– A więc twoim zdaniem Arabowie już konstruują bombę atomową. – Dickstein zgasił światło i oddał Borgowi pudełko.
– To fakt – odpowiedział Borg trochę za głośno.
– Czyli rząd wyraził zgodę na produkcję bomby.
– W zasadzie tak.
– To znaczy?
– Są pewne trudności. Sam mechanizm tego interesu jest prosty. Każdy, kto potrafi wyprodukować bombę konwencjonalną, może wyprodukować też jądrową. Problem tkwi w zdobyciu materiału wybuchowego, plutonu. Uzyskuje się go w reaktorze atomowym jako produkt uboczny. Reaktor w końcu mamy. W Dimonie, na pustyni Negew. Wiedziałeś chyba o tym?
– Tak.
– To tajemnica poliszynela. Natomiast nie dysponujemy aparaturą do uzyskiwania plutonu ze zużytego paliwa. Moglibyśmy nawet zbudować odpowiednią instalację, ale nie mamy własnego uranu, żeby go przepuścić przez reaktor.

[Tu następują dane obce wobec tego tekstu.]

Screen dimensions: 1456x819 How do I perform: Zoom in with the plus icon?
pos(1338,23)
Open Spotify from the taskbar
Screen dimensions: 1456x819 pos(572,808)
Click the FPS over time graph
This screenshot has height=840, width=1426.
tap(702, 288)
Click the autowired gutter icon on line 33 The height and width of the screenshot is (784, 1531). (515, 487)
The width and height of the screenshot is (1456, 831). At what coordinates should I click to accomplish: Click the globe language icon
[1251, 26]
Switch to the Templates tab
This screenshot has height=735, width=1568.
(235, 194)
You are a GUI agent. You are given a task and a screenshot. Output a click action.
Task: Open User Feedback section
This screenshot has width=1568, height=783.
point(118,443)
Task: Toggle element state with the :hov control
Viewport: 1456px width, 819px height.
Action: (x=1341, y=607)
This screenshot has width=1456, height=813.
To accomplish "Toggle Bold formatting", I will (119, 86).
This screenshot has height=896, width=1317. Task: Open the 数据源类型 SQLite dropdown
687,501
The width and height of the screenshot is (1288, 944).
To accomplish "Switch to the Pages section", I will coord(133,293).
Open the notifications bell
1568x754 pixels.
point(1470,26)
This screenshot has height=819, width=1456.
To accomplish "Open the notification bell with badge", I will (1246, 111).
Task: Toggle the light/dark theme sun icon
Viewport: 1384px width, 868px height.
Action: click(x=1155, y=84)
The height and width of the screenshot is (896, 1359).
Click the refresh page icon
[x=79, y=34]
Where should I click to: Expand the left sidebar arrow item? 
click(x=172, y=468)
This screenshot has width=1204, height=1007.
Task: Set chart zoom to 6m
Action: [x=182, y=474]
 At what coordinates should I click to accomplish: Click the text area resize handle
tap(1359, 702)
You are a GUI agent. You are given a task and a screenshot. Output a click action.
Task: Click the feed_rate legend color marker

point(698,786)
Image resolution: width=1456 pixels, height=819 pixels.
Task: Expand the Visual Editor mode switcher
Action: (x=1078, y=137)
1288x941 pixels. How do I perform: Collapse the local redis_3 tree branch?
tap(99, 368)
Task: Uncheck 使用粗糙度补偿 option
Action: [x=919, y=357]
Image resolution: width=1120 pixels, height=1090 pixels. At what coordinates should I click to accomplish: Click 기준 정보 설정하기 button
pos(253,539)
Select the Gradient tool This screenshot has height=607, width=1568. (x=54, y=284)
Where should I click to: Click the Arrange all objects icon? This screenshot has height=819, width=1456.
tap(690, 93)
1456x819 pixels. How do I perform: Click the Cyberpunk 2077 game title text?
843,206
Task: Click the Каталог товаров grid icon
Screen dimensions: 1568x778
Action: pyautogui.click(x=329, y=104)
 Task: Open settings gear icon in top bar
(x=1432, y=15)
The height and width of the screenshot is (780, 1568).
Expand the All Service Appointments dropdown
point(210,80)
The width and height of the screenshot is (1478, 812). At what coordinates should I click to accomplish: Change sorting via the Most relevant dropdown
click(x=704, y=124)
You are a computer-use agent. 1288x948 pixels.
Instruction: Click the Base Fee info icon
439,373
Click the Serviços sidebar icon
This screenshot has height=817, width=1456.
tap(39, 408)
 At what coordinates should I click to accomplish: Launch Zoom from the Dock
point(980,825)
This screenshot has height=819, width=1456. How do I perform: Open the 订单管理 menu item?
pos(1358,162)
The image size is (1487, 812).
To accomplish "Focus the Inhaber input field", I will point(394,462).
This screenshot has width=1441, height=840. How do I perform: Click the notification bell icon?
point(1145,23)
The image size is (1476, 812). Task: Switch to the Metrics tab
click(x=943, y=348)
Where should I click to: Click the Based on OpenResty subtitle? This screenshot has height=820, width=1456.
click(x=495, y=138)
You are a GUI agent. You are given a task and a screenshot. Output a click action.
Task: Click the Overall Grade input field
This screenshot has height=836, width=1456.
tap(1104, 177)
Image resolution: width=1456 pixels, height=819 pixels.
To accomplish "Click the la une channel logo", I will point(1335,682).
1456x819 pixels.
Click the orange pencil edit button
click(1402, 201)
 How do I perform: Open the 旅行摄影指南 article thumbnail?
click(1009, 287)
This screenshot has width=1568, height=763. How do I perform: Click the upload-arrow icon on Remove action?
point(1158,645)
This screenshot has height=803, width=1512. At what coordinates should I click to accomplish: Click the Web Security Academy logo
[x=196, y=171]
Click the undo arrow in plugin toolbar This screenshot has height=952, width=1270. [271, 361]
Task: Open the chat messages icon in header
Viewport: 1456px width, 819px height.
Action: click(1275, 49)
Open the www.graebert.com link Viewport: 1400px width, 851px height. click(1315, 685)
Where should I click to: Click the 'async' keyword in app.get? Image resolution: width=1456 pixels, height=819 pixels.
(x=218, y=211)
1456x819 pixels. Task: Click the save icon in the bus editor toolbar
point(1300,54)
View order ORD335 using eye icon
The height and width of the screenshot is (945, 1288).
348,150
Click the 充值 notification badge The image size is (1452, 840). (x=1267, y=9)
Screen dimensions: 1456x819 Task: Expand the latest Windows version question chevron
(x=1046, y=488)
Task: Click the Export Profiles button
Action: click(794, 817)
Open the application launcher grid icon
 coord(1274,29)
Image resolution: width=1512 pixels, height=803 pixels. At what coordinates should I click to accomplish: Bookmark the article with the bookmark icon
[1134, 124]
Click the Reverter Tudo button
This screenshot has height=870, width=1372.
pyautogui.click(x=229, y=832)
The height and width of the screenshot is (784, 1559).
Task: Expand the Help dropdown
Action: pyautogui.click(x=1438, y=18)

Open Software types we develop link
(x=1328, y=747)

– Poczekaj. – Dickstein zmarszczył brwi. – Musimy mieć uran na paliwo do normalnej pracy reaktora.
– Owszem. Dostajemy go z Francji, ale pod warunkiem, że zwracamy zużyte paliwo, czyli że oni otrzymują pluton.
– A inni dostawcy?
– Narzuciliby te same warunki, zgodnie z ogólnie obowiązującymi przepisami o nierozprzestrzenianiu broni jądrowej.
– A czy ludzie z Dimony nie mogliby zachachmęcić trochę zużytego paliwa, nie zwracając niczyjej uwagi? – zapytał Dickstein.
– Nie. Znając ilość dostarczanego uranu, można precyzyjnie obliczyć ilość otrzymanego plutonu. Waży się go bardzo starannie, to drogi surowiec.
– Czyli sprawa rozbija się o uran?
– Właśnie.
– A istnieje jakieś rozwiązanie?
– Tylko jedno. Ty go ukradniesz.
Dickstein wyjrzał przez okno. Na polu, w poświacie księżyca, ujrzał stado owiec, przy nim pasterza – Araba z kijem w ręce. Scena jak z Biblii. A wiec takie było jego zadanie. Wykraść uran dla krainy mlekiem i miodem płynącej. Poprzednio trzeba było dla niej w Damaszku zabić przywódcę terrorystów, jeszcze wcześniej, w Monte Carlo, zmusić szantażem bogatego Araba, żeby przestał opłacać fedainów.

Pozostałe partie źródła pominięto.